TASK ITEM. Return only the lines of the listing below that run from the line with "Task: Select the tutorial room 2114 cell" through the line with "Viewport: 967px width, 472px height.", both ends included, exactly as written.

SUPPLIED MATERIAL.
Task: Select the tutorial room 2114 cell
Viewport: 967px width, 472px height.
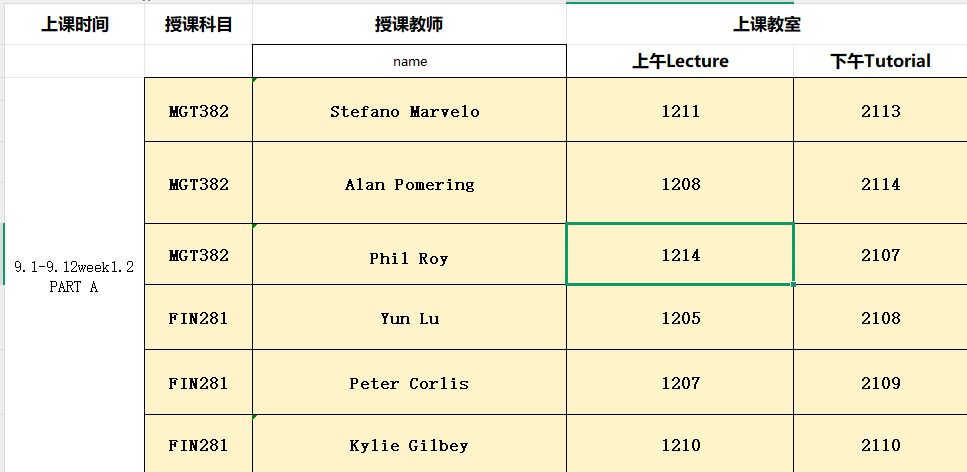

* * *

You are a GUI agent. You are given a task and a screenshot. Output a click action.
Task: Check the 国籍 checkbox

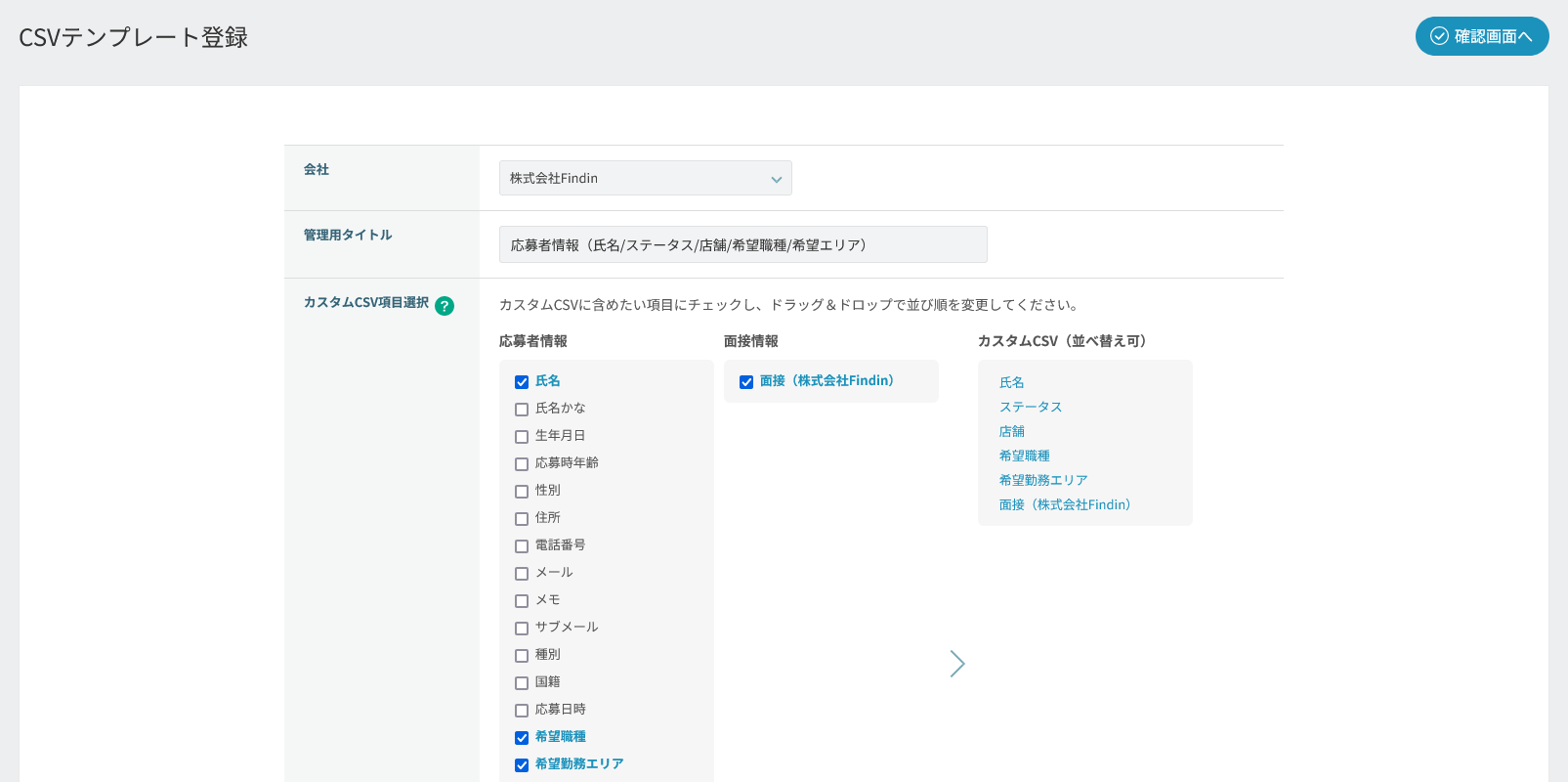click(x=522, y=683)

...

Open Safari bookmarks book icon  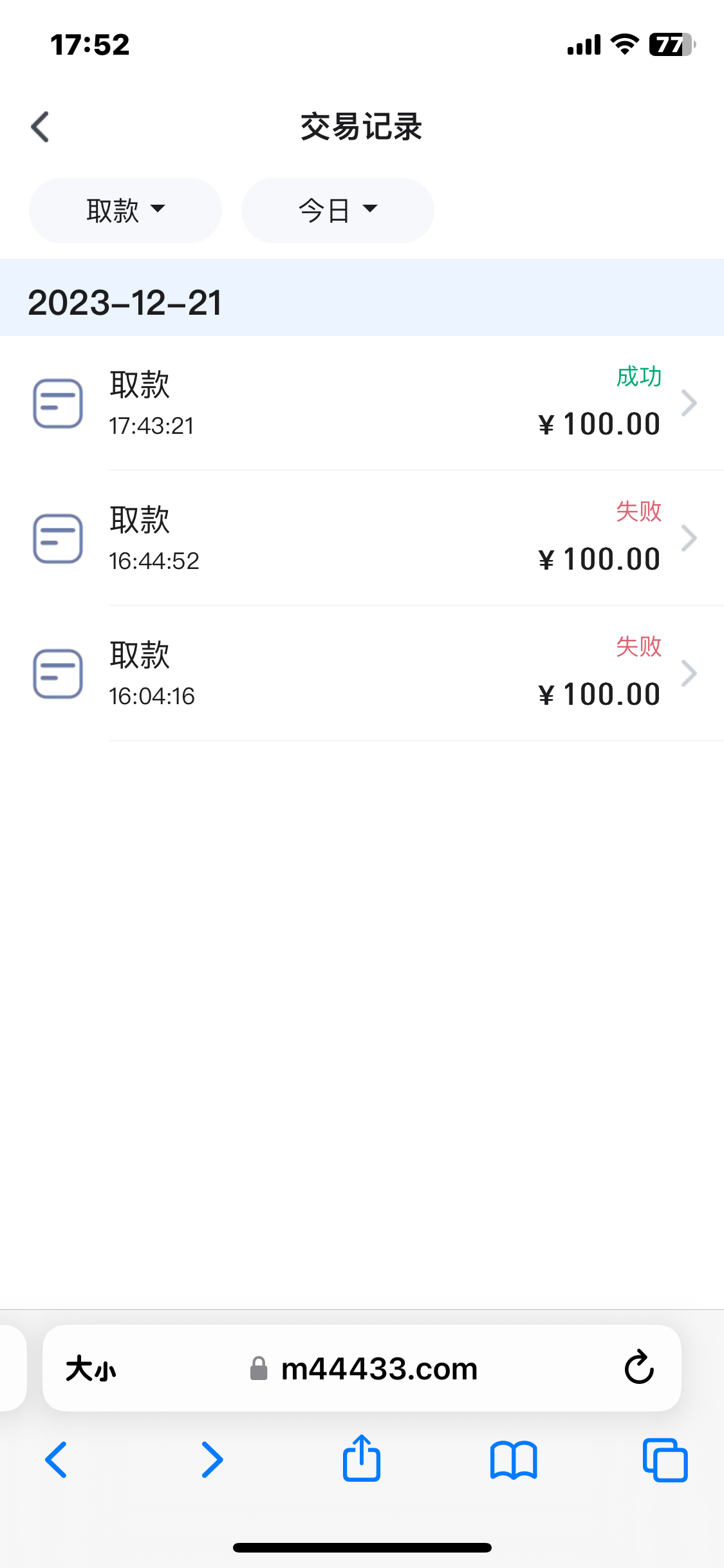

YOUR SOLUTION.
Task: Select the tutorial room 2114 cell
Viewport: 967px width, 472px height.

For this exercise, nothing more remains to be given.